Figure 1.

Inhibition of tumor growth and metabolism reprograming in a mouse GBM xenograft model following short- and long-term treatment with si-hVDAC1. (A) Schematic representation of the GBM xenograft in a mouse and si-hVDAC1 treatment applied for short and long periods. (B, C) U-87MG cells were s.c. inoculated into nude mice. When tumor volume reached 50–100 mm³, the mice were divided into matched 2 groups, and the tumors were treated every 3 days with si-NT (●, 5 mice) or si-hVDAC1 (○, 5 mice) to a final concentration of 50–60 nM for 19 days (B) or 40 days (C).
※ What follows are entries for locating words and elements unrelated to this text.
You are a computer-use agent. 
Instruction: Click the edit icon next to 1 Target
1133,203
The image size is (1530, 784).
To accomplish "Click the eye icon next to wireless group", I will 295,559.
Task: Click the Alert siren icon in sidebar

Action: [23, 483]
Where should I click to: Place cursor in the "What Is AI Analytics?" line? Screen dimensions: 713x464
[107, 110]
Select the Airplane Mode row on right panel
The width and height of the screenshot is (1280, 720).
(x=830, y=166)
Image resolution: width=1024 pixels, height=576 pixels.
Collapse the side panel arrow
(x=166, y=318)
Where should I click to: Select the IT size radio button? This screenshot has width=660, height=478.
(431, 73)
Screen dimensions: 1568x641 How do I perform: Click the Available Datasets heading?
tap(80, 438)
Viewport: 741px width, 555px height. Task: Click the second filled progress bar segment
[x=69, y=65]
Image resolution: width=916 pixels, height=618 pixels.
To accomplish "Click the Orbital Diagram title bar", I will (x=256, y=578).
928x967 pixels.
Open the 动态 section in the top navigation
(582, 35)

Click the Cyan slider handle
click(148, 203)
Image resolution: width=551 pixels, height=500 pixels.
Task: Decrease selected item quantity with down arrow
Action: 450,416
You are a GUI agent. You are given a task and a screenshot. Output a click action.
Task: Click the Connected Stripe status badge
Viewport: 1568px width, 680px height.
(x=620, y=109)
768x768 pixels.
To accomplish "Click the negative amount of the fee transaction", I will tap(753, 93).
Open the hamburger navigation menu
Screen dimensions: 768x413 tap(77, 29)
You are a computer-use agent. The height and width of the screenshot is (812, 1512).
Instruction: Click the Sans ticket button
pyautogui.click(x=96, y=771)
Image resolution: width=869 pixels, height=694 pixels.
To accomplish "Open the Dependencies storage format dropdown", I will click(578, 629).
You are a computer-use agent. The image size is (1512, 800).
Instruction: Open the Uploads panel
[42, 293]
The calculated average tumor volumes are presented as means ± SEM; p: * ≤ 0.05; ** ≤ 0.01; *** ≤ 0.001. Immunoblots (D,E) and the quantitative analysis (F,G) of metabolism-related proteins from si-NT-TTs and si-hVDAC1-TTs, treated with si-hVDAC1 for short (D,F) or long periods (E,G). (H,I) q-RT-PCR analysis of the indicated genes presented as fold change in si-NT-TTs and si-hVDAC1-TTs obtained from U-87MG tumors treated for short (H) or long periods (I). IHC analysis of tumor sections obtained from tumors treated with hVDAC1 or si-NT for short or long periods and stained for Glut1 (J), VDAC1 (K) and CS (L) using specific antibodies with quantitative analysis (M). Quantification of the image staining intensity was generated using a panoramic microscope and HistoQuant software (Quant Center 2.0 software, 3DHISTECH Ltd). All data are expressed as Mean ± SEM, (n = 3 tumors) (* p < 0.05; ** p < 0.01, *** p < 0.001).